READING PASSAGE:
########################################
[mod_cluster-issues] [JBoss JIRA] (MODCLUSTER-434) Enable workers to tell the balancer they are overloaded at a certain threshold

Mon Aug 17 08:05:27 EDT 2015

     [ https://issues.jboss.org/browse/MODCLUSTER-434?page=com.atlassian.jira.plugin.system.issuetabpanels:all-tabpanel ]

Radoslav Husar reassigned MODCLUSTER-434:
-----------------------------------------

    Assignee: Radoslav Husar  (was: Michal Karm Babacek)


> Enable workers to tell the balancer they are overloaded at a certain threshold
> ------------------------------------------------------------------------------
>
>                 Key: MODCLUSTER-434
>                 URL: https://issues.jboss.org/browse/MODCLUSTER-434
>             Project: mod_cluster
>          Issue Type: Enhancement
>    Affects Versions: 1.2.10.Final, 1.3.1.Final
>            Reporter: Michal Karm Babacek
>            Assignee: Radoslav Husar
>            Priority: Minor
>
> The discussion on [Server load threshold|https://developer.jboss.org/message/907660], initiated by [~leaqui] and [~godiedelrio], revealed that there might be a need for having a way how one could enable workers to trigger failover at a certain load threshold. For instance, one might want to consider nodes in the cluster desperately overloaded at Load 40 and have failover triggered.
> Formerly, similar behavior could have been achieved with a custom load metric returning Load 0, thus marking the node as "stand by" one. This is no longer possible though: [MODCLUSTER-279 mod_cluster returns 503s after STATUS|https://github.com/modcluster/mod_cluster/commit/1fbff789481f48409a483462e258e94dc3e7f897]
> I see some viable ways for adding the described logic into the current code base:
> h3. 1. Leveraging Load: -1 Worker in Error or Load: 0 Stand-by worker
> We could simply modify [DynamicLoadBalanceFactorProvider.java|https://github.com/modcluster/mod_cluster/blob/93d021c6ba4a0276011106c97886516dcbe74e9b/core/src/main/java/org/jboss/modcluster/load/impl/DynamicLoadBalanceFactorProvider.java#L106] so as it doesn't apply ceiling|floor normalization {{if load == -1}}. The question is what shall happen when we want the node back? Would returning Load > 0 make the balancer to change the node's status from *NOTOK* to *OK* again even after removal period? I think yes, because the node would keep responding to cping/cpong. This way seems legit, IMHO.
########################################
TASKS:
**a.** Reproduce the portion of the issue report running from "Mon Aug 17 08:05:27" down to "Michal Karm Babacek)", word for word.
**b.** In the issue report, at what load value might one consider cluster nodes desperately overloaded and want failover triggered?
**c.** Summarize the issue report in two sentences.
Rely solely on the issue report.
########################################
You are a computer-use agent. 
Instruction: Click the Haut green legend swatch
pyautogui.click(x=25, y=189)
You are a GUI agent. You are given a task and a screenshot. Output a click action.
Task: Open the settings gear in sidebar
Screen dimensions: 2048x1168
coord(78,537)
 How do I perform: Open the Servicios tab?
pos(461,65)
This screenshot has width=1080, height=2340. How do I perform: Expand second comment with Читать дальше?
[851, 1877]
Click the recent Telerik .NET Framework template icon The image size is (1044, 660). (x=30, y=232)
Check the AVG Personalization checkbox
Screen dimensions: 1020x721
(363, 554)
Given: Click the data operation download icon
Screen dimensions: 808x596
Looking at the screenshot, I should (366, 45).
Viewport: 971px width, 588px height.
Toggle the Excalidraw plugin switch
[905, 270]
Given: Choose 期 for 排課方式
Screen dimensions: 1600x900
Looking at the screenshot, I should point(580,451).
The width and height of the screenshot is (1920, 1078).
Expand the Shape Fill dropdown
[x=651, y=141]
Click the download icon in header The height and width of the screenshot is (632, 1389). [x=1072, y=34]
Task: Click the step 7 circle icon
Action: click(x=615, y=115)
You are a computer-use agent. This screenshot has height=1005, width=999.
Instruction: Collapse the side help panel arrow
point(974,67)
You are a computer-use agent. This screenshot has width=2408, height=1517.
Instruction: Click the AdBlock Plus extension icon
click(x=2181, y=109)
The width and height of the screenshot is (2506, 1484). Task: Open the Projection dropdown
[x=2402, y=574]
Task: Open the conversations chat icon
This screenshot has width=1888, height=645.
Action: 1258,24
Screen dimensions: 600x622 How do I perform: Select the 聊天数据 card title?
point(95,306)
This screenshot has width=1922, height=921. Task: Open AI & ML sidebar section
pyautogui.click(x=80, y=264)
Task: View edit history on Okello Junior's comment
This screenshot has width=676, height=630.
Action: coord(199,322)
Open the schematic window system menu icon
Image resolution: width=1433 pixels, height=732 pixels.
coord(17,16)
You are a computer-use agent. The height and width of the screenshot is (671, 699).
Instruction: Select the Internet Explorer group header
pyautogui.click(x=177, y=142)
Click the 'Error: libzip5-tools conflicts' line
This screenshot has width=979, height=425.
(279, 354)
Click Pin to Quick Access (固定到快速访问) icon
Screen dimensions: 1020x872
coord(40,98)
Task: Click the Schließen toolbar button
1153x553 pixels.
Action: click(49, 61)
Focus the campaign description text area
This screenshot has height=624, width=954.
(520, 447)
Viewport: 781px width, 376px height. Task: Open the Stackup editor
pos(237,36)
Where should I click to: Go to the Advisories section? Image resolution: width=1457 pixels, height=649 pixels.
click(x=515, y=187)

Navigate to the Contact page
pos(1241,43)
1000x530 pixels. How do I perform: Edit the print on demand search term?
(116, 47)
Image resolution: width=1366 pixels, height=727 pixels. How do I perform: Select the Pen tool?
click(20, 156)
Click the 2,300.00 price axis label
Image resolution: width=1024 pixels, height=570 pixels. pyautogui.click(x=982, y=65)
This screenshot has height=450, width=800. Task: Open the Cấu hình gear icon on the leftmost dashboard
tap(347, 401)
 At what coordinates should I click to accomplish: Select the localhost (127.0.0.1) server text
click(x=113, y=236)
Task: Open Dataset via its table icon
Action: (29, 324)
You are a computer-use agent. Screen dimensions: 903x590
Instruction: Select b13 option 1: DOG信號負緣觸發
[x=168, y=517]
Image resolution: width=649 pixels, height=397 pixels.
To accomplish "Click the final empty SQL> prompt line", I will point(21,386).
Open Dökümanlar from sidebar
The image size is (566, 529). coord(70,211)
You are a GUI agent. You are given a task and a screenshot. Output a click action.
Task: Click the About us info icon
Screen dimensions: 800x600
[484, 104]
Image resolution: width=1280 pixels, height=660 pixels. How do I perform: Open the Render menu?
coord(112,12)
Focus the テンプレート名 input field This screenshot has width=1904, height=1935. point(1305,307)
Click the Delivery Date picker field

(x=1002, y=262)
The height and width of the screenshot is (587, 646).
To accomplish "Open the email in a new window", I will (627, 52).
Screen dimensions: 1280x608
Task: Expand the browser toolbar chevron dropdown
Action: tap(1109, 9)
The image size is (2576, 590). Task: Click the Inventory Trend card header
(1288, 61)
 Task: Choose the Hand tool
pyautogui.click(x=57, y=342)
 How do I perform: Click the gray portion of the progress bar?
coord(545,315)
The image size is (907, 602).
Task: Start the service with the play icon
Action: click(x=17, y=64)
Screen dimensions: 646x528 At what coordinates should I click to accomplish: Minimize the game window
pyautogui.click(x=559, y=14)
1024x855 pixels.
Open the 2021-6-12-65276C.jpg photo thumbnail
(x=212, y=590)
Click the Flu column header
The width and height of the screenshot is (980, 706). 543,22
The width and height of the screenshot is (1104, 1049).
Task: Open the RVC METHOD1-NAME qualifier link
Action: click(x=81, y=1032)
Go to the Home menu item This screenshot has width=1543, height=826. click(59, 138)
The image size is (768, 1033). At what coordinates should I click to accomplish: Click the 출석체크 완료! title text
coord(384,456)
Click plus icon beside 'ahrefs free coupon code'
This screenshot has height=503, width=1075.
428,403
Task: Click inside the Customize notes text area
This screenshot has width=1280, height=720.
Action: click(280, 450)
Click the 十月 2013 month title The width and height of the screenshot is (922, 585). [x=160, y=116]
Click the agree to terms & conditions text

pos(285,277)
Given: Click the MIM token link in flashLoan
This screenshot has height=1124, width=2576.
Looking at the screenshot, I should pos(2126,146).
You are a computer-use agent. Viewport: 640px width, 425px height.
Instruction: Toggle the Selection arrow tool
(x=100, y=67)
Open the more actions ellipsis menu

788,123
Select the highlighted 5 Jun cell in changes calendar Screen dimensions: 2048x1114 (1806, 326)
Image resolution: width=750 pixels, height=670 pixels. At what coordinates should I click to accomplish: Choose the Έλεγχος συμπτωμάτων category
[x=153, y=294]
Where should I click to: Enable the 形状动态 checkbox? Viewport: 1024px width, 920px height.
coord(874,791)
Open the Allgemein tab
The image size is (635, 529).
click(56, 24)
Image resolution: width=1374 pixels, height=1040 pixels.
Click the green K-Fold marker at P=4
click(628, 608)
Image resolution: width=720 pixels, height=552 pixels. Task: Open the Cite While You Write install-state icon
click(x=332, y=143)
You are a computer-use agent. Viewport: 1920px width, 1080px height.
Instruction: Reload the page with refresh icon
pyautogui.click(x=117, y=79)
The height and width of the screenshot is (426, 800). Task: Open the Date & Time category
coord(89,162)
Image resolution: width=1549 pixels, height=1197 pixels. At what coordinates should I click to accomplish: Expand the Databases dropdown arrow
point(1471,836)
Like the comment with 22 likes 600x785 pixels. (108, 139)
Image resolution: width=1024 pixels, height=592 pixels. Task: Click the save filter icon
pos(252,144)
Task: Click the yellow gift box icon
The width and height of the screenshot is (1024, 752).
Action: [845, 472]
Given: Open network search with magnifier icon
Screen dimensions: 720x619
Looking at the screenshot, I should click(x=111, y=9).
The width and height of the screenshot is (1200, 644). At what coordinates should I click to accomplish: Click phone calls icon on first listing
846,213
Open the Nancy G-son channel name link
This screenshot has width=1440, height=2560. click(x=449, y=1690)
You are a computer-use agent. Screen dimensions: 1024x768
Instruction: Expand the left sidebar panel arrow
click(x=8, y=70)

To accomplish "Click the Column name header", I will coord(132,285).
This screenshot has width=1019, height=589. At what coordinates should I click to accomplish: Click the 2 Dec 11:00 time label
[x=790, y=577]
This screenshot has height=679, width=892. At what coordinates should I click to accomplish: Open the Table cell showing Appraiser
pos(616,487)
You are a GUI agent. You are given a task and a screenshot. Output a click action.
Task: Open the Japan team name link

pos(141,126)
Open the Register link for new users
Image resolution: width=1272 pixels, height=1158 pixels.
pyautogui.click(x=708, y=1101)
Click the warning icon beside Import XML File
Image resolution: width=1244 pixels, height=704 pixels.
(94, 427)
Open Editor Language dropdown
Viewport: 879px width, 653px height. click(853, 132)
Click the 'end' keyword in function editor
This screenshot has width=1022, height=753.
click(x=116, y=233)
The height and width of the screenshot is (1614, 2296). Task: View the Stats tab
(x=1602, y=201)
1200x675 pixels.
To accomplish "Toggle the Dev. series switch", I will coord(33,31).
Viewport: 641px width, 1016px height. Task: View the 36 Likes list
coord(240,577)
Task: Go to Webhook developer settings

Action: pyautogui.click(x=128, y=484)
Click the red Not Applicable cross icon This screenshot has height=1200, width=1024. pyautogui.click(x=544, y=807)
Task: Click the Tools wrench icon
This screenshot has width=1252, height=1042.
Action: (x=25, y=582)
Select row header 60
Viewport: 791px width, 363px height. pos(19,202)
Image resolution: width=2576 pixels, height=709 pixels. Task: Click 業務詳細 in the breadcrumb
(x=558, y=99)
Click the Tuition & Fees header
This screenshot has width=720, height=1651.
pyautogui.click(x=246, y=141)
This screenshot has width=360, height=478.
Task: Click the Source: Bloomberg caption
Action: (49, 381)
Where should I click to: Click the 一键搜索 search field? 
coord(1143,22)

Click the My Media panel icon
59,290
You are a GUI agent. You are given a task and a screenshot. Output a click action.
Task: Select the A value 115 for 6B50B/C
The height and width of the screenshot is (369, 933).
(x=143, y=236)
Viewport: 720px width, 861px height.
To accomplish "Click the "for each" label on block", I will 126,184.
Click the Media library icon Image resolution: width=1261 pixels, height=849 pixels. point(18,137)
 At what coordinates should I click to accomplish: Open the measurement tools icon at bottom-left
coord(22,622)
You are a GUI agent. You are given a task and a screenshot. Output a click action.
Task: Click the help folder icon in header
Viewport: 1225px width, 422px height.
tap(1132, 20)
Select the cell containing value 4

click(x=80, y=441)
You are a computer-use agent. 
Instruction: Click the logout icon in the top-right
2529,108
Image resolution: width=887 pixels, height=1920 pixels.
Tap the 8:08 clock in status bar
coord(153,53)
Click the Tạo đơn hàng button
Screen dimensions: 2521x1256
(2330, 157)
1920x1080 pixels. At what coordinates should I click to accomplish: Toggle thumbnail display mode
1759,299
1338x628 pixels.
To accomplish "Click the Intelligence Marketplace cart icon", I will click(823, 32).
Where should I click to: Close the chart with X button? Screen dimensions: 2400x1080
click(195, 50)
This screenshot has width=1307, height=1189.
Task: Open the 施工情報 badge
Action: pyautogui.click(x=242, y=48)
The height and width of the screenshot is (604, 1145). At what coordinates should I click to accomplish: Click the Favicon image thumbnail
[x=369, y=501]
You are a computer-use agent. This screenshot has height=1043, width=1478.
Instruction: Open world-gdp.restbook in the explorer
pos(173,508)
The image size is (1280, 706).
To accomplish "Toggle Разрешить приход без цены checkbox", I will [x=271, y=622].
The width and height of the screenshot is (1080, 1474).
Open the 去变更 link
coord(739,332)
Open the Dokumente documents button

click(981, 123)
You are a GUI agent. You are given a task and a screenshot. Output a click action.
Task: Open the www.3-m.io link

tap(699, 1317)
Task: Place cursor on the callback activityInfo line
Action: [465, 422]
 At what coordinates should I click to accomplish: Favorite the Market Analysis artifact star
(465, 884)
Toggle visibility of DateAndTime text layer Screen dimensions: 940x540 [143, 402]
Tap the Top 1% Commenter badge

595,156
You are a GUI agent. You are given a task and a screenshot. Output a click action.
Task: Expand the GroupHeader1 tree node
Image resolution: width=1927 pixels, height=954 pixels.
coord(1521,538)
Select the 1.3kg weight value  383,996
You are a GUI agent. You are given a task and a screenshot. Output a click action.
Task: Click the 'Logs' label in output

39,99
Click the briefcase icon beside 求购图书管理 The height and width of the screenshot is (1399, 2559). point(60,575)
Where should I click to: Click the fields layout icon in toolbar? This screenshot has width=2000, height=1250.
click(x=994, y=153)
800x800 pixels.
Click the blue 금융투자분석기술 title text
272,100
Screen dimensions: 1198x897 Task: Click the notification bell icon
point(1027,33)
########################################
EXERCISE RESULTS:
**a.**
Mon Aug 17 08:05:27 EDT 2015

     [ https://issues.jboss.org/browse/MODCLUSTER-434?page=com.atlassian.jira.plugin.system.issuetabpanels:all-tabpanel ]

Radoslav Husar reassigned MODCLUSTER-434:
-----------------------------------------

    Assignee: Radoslav Husar  (was: Michal Karm Babacek)

**b.** Load 40.

**c.** MODCLUSTER-434, an enhancement reassigned from Michal Karm Babacek to Radoslav Husar, seeks a way for workers to trigger failover at a certain load threshold. The behavior formerly came from a custom load metric returning Load 0, which is no longer possible, so one suggested approach is to modify DynamicLoadBalanceFactorProvider.java so that it skips ceiling and floor normalization when the load is -1.